■ **PROBLEM DETAILS**
Wherever the string "Given" appears in a line of the listing below, report that line.

■ **SUPPLIED MATERIAL**
▶
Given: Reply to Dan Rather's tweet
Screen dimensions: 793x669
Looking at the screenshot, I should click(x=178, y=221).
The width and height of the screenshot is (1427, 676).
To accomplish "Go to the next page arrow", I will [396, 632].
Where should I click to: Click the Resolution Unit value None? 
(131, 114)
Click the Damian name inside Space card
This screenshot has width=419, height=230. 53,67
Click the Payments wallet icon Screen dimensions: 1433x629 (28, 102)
◀
▶
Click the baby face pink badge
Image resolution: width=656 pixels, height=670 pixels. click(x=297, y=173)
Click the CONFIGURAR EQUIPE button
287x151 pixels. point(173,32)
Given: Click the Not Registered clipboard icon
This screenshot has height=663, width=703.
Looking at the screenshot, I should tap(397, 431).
◀
▶
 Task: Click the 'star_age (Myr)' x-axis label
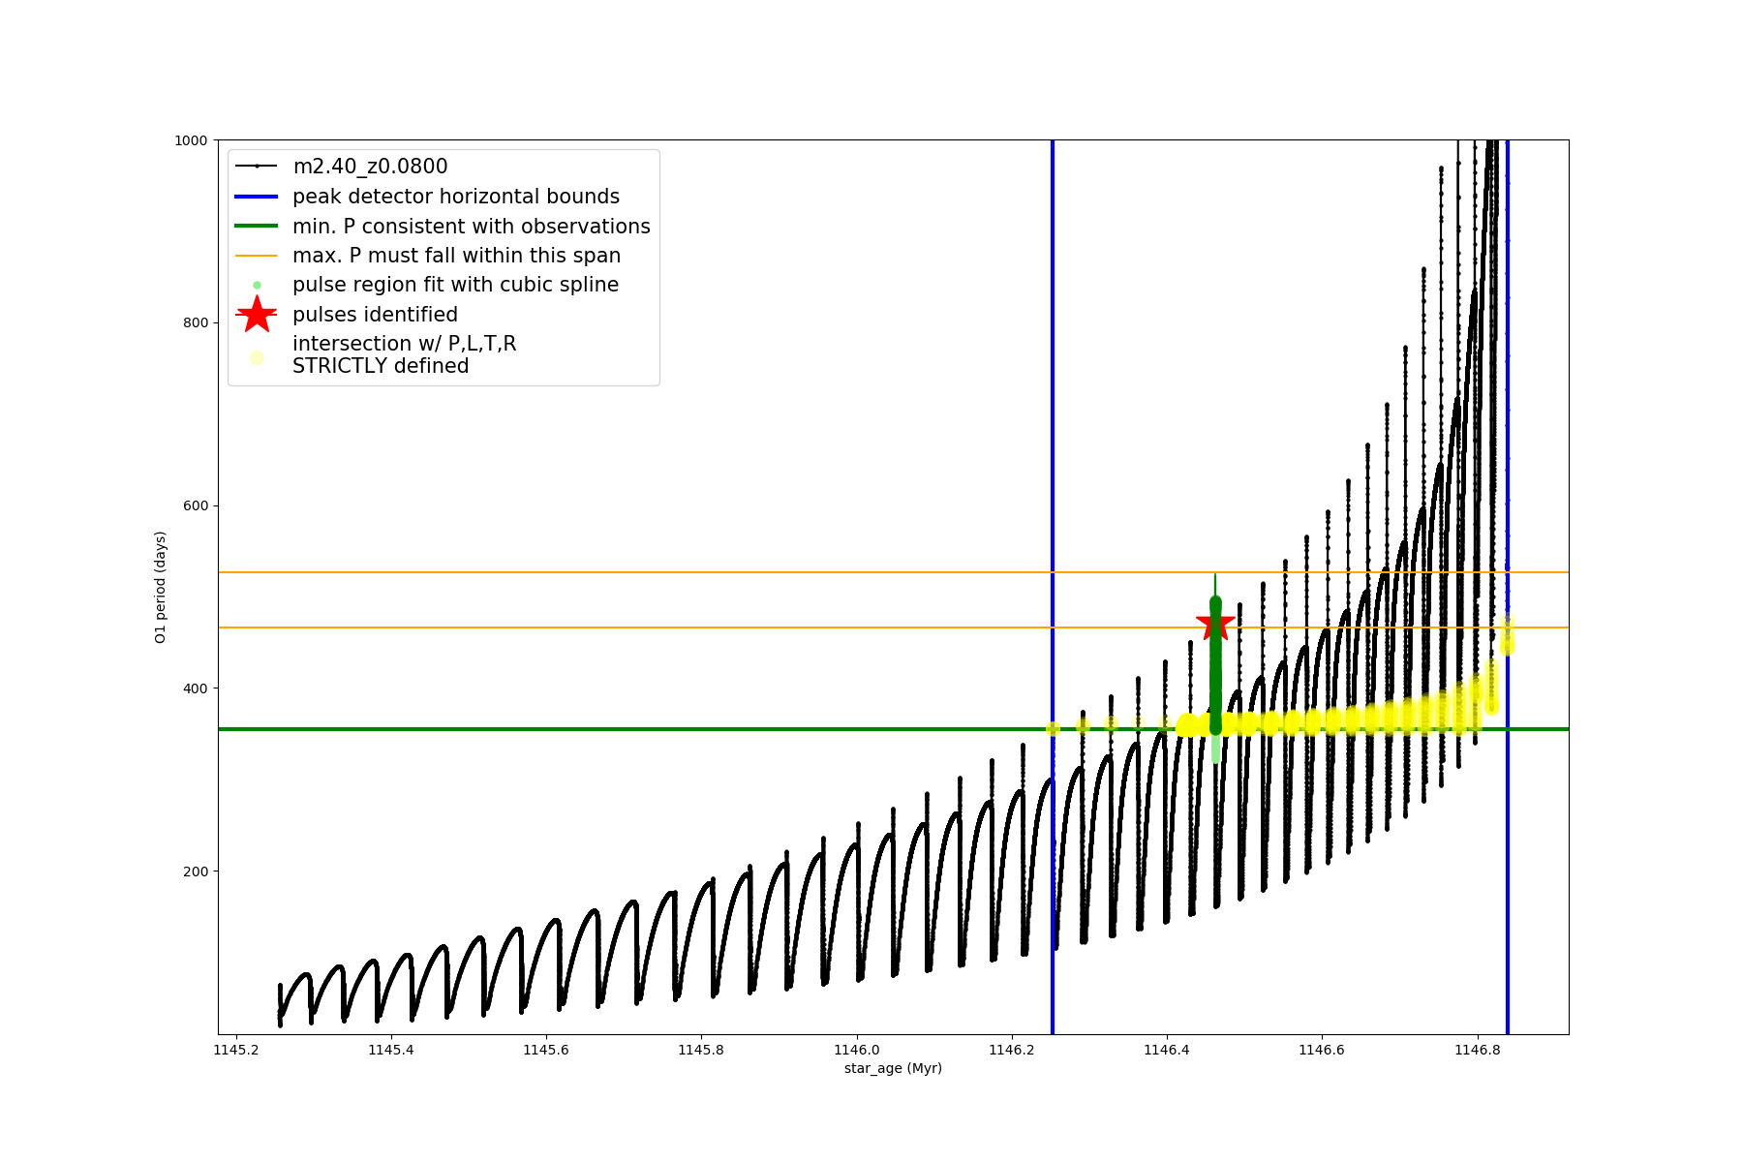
◀
■ **OUTPUT BELOW**
Given: Reply to Dan Rather's tweet
Given: Click the Not Registered clipboard icon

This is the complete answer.